The gateway supports three inbound authentication methods depending on who is calling. Personal Access Tokens (PATs) are generated from Settings > API Keys in the TrueFoundry UI, tied to individual users, and are the standard choice for development workflows. Virtual Account Tokens (VATs) are service accounts with defined permissions, appropriate for production agents and server-to-server workflows. External IdP tokens allow users without TrueFoundry accounts to authenticate using their own identity provider, covering B2B SaaS and customer-facing agent deployments.

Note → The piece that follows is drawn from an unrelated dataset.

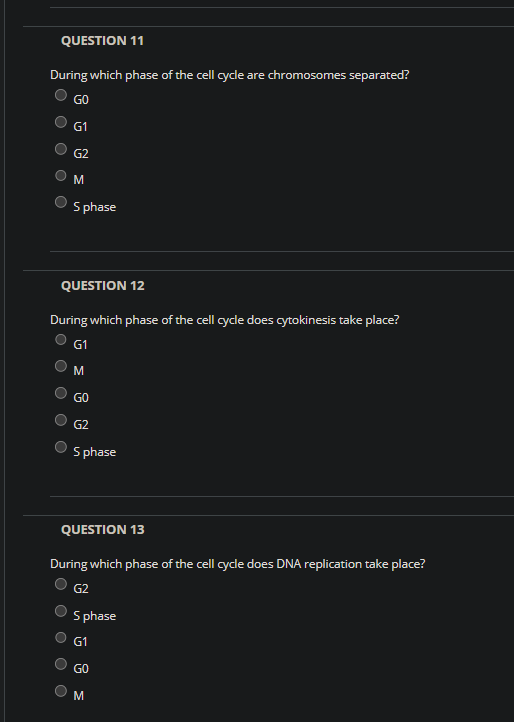Click the chromosomes separated question text
514x722 pixels.
229,75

For outbound authentication to downstream MCP servers, TrueFoundry manages the full credential lifecycle across six patterns. OAuth Authorization Code flows handle per-user access to services like GitHub and Slack, with the gateway managing consent, token storage, and automatic refresh. OAuth Client Credentials flows handle server-to-server access. Shared and individual API key modes cover simpler cases where the gateway injects the right credential per request. Token Passthrough forwards the inbound token unchanged when the MCP server can validate it directly. Token Forwarding via the x-tfy-mcp-headers header handles scenarios where the MCP server uses a separate credential system.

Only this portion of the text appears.